FPA Technical Division A report produced by the Fire Protection Association commissioned by Greater Manchester Fire and Rescue Service 4/25/2013
Executive Summary
Prior to this study Greater Manchester Fire and Rescue Service had good evidence for the firefighting capability of Cutting-Extinguishing Watermist Systems (CEWS) but more importantly had also identified the need to explore the potential for occupant harm during operation. The main potential threats from deployment of such systems come from:
- Rapid steam expansion will act to mix up the contents of the enclosure driving smoke and heat to the floor into locations that might be forming refuge for occupants
- The enhanced ‘burn-potential’ of low temperature steam over ‘hot-dry gases’ due to the latent heat of vaporisation / condensation of water
The measurement of temperature in isolation is inadequate to describe occupant threat and the direct measurement of heat flux is additionally required. Sensors were specifically produced during the course of these tests and were demonstrated to effectively measure dry thermal and wet steam threats.

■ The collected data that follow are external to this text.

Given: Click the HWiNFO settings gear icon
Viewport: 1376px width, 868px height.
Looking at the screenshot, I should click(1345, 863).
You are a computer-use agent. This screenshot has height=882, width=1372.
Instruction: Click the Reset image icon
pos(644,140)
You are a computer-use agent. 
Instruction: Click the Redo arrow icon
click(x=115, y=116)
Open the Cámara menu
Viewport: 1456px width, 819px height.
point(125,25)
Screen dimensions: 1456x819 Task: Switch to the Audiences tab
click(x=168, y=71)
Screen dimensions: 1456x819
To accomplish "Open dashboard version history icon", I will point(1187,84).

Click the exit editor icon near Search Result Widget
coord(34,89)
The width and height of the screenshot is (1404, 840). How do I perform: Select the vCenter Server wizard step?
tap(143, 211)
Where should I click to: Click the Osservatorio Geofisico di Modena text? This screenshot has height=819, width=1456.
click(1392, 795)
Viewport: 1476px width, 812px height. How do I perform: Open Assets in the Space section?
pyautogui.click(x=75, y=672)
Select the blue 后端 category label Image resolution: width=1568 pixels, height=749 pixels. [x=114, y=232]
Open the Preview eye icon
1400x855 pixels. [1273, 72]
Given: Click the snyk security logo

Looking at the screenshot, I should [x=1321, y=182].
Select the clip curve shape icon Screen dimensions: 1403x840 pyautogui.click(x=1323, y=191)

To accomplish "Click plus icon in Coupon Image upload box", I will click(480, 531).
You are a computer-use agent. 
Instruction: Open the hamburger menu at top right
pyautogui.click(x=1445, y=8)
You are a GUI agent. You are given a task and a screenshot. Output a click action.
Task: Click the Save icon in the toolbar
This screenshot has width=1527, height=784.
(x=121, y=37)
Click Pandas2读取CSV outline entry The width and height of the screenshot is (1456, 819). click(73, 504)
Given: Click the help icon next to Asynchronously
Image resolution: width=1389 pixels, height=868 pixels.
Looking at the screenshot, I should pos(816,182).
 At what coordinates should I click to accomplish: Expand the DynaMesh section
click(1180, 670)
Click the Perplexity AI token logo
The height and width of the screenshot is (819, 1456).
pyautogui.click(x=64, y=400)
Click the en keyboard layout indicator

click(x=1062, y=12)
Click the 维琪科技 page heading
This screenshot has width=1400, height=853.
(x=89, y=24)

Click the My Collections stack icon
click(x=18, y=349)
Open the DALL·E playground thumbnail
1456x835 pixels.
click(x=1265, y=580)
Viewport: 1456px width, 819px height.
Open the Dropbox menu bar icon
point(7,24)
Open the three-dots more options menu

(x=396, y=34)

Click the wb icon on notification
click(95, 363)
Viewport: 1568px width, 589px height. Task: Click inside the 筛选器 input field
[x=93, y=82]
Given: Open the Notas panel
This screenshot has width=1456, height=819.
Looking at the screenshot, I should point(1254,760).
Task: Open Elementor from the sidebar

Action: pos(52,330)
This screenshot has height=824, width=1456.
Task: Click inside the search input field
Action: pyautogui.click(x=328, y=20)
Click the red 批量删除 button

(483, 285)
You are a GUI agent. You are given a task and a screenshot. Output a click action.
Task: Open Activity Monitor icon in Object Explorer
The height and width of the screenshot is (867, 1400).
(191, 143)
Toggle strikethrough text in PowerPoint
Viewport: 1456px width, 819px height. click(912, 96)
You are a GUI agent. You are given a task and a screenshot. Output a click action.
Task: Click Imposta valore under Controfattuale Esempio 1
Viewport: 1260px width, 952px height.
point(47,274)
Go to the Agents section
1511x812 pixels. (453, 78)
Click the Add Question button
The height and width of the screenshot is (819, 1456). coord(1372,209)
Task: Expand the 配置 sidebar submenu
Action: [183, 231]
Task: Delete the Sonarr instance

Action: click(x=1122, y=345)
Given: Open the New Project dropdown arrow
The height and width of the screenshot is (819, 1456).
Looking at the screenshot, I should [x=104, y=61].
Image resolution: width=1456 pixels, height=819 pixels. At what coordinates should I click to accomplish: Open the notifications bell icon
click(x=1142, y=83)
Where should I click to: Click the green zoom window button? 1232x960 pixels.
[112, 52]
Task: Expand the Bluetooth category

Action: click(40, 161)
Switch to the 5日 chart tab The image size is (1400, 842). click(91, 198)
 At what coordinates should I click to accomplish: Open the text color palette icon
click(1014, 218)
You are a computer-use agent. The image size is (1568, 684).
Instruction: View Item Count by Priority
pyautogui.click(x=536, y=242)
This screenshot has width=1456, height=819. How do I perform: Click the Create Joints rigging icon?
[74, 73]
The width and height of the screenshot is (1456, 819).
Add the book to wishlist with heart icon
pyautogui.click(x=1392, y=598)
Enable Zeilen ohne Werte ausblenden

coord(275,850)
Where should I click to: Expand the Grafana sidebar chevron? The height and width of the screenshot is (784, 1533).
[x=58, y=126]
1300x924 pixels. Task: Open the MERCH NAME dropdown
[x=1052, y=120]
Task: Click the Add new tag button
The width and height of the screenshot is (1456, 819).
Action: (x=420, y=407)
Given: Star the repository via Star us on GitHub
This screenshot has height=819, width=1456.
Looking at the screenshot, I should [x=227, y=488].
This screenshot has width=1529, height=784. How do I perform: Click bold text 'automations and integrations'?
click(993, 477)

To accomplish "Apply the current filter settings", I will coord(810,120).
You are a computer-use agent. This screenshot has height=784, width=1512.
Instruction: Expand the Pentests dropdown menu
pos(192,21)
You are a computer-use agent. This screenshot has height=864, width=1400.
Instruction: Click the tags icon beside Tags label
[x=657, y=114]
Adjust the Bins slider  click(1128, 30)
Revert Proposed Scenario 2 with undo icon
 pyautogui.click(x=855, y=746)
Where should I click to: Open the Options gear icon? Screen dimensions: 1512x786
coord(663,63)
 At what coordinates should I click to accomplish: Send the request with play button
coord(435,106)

In the name of repeatability for comparative evaluation of results, a stylised crib fire was used. The suitability of the crib fire as a tangible challenge was confirmed with real-fuel load testing. During testing the potential for occupant harm was assessed for normally aspirated and wind assisted fires for different weights of response of CEWS usage.
Under normally aspirated conditions, whilst an enhanced thermal radiative dose could be experienced by an occupant at a likely refuge location during CEWS use, the magnitude of this for the given threat was shown to be around acceptable tolerance levels. It was noted that a short duration discharge (30s) exacerbated the thermal threat as it appeared to drive hot gases to the floor by steam expansion without being able to remove sufficient heat from the fire gases and this should be understood in the setting of SoPs.
Wind assisted fires, not unreasonably proved problematic for the CEWS and the best approach to dealing with them remains unresolved. Benefits from any watermist system are maximised where there is good containment of aerosol and generated steam. Under wind assisted conditions steam generation was extensive but the enhanced threat to the occupant by ‘wet’ heat was not mitigated by sufficient gas cooling and there was little legacy benefit following CEWS shut down.
In respect of firefighting performance, highlighted best perhaps in the basement simulation test, CEWS offers the potential of impacting greatly on the fire and the conditions of the compartment within without needing to face the potential risks associated with entry.
Future work should consider further options for use in wind-assisted fires, and how to embed the gained knowledge from this study into GMF&RS CEWS SOPs.